- Exercise instructions
Only these lines of the data below are wanted: the one with "Manual (940, 225)", the one with "Template #6 (513, 2310)", and any lines between them, each repeated exactly.

Stored items:
━━━━━━━━━━
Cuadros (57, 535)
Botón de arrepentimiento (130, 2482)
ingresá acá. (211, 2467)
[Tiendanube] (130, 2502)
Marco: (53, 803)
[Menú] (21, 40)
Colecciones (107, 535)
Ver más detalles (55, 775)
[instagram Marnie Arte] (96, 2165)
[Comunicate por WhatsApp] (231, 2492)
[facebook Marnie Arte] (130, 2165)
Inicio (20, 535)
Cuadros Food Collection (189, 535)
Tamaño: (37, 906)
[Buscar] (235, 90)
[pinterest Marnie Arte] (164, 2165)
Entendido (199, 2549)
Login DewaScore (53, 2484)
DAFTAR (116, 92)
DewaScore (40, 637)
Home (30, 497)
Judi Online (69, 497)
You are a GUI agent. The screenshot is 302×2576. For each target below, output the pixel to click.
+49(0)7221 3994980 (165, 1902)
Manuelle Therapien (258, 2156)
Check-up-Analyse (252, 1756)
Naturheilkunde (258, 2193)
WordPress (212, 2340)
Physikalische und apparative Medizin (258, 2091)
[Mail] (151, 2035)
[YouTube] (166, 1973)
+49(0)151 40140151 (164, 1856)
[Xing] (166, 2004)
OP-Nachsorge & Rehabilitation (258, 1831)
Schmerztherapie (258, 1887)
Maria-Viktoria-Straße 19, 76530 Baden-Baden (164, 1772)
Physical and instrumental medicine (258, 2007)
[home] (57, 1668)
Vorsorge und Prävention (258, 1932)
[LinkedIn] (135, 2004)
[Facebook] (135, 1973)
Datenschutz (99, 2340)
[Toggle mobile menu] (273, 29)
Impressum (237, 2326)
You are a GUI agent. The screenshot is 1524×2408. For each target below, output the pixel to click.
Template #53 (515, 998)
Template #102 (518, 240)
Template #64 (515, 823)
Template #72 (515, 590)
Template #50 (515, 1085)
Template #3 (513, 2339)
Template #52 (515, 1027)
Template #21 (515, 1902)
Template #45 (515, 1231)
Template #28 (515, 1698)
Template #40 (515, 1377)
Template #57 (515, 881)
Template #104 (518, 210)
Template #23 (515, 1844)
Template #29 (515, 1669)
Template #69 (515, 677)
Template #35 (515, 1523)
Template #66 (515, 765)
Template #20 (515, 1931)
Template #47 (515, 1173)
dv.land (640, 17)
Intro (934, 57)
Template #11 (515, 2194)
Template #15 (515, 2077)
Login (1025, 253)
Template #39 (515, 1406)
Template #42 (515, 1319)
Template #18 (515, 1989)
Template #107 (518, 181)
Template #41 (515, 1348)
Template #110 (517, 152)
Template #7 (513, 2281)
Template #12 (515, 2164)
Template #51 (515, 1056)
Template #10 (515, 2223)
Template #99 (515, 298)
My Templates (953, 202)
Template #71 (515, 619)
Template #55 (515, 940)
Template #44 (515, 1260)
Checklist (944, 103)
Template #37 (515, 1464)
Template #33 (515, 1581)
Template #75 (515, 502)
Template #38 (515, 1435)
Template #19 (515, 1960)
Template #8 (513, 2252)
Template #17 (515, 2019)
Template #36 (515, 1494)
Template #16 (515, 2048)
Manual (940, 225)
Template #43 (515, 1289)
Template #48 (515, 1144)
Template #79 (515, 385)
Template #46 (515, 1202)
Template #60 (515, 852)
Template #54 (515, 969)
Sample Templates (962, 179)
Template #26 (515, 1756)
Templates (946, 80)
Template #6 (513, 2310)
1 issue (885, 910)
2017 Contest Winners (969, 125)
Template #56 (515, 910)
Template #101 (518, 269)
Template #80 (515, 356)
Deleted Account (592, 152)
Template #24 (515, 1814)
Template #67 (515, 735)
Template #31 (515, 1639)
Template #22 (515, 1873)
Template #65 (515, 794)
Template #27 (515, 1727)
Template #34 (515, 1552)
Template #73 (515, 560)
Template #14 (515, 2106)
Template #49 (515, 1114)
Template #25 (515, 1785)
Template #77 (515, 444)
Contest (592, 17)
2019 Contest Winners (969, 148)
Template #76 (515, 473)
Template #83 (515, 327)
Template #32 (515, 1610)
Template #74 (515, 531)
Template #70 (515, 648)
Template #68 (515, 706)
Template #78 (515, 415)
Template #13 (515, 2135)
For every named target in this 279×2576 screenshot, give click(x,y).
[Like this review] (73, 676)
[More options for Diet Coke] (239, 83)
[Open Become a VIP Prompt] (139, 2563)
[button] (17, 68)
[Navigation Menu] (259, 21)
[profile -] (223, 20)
━━━━━━━━━━
- Answer for this exercise
Manual (940, 225)
Template #43 (515, 1289)
Template #48 (515, 1144)
Template #79 (515, 385)
Template #46 (515, 1202)
Template #60 (515, 852)
Template #54 (515, 969)
Sample Templates (962, 179)
Template #26 (515, 1756)
Templates (946, 80)
Template #6 (513, 2310)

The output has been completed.